- [Your assignment]
The answer must be an exact copy of the records, with every picture left out.

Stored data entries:
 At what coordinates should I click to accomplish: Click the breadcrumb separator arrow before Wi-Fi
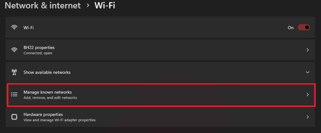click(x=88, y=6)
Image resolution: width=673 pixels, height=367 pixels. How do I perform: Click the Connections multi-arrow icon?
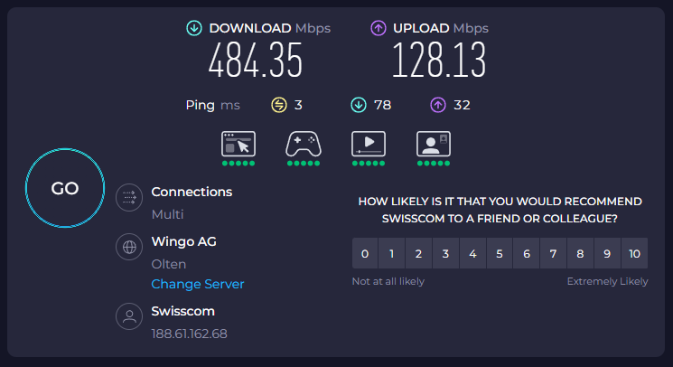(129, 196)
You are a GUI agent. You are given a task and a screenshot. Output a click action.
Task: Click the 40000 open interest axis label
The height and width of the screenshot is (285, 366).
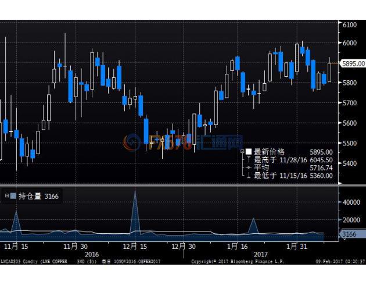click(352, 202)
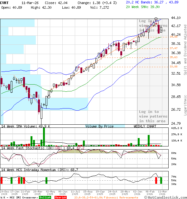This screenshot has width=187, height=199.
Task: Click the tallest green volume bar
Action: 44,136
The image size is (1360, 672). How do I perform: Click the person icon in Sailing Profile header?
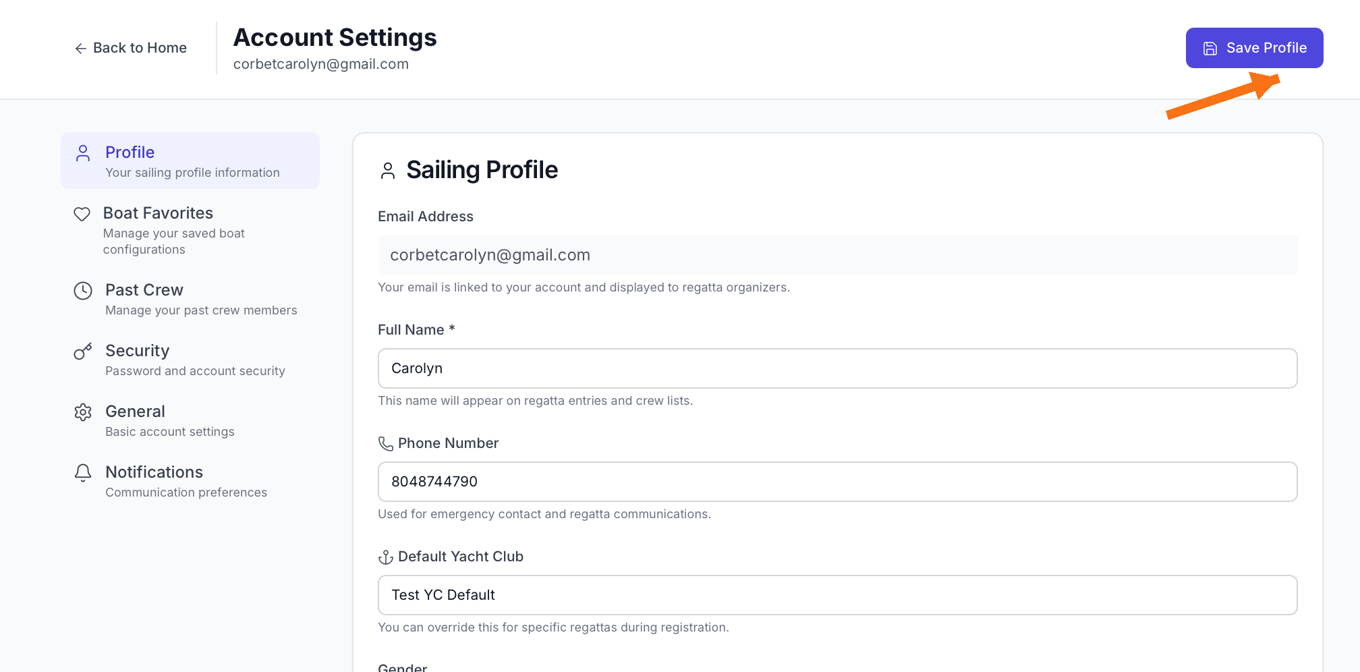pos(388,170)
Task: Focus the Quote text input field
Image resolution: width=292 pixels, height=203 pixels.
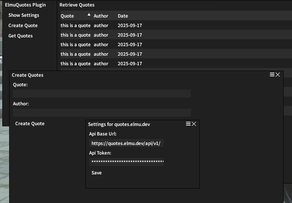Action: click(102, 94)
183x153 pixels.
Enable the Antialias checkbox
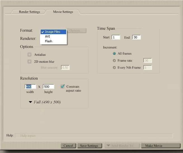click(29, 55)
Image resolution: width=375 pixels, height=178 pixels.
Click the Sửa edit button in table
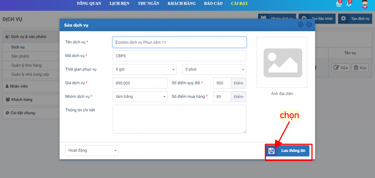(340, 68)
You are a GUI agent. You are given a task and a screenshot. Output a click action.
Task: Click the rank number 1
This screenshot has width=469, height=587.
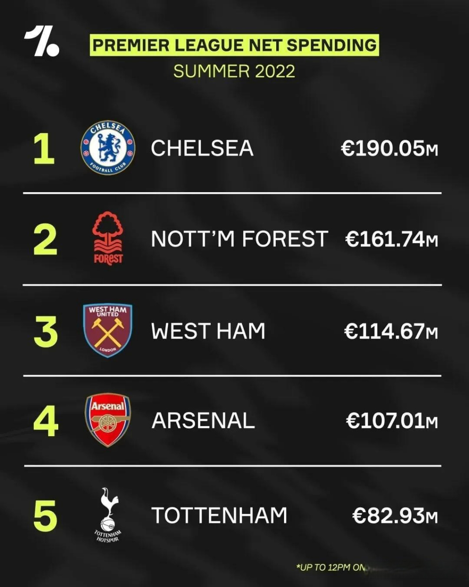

- [Response box]
 At what coordinates should I click to accomplish: Click the breadcrumb separator arrow before Wi-Fi
click(x=88, y=6)
Image resolution: width=673 pixels, height=367 pixels. How do I perform: Click the Connections multi-arrow icon?
(129, 196)
You are a GUI agent. You are given a task and a screenshot. Output a click action.
Task: Click the 40000 open interest axis label
The height and width of the screenshot is (285, 366).
click(352, 202)
This screenshot has width=187, height=199.
Task: Click the tallest green volume bar
Action: 44,136
The image size is (1360, 672). How do I perform: Click the person icon in Sailing Profile header?
pos(388,170)
Task: Focus the Quote text input field
Image resolution: width=292 pixels, height=203 pixels.
Action: click(102, 94)
183x153 pixels.
Enable the Antialias checkbox
click(29, 55)
Image resolution: width=375 pixels, height=178 pixels.
Click the Sửa edit button in table
(340, 68)
You are a GUI agent. You are given a task and a screenshot. Output a click action.
Task: Click the rank number 1
This screenshot has width=469, height=587.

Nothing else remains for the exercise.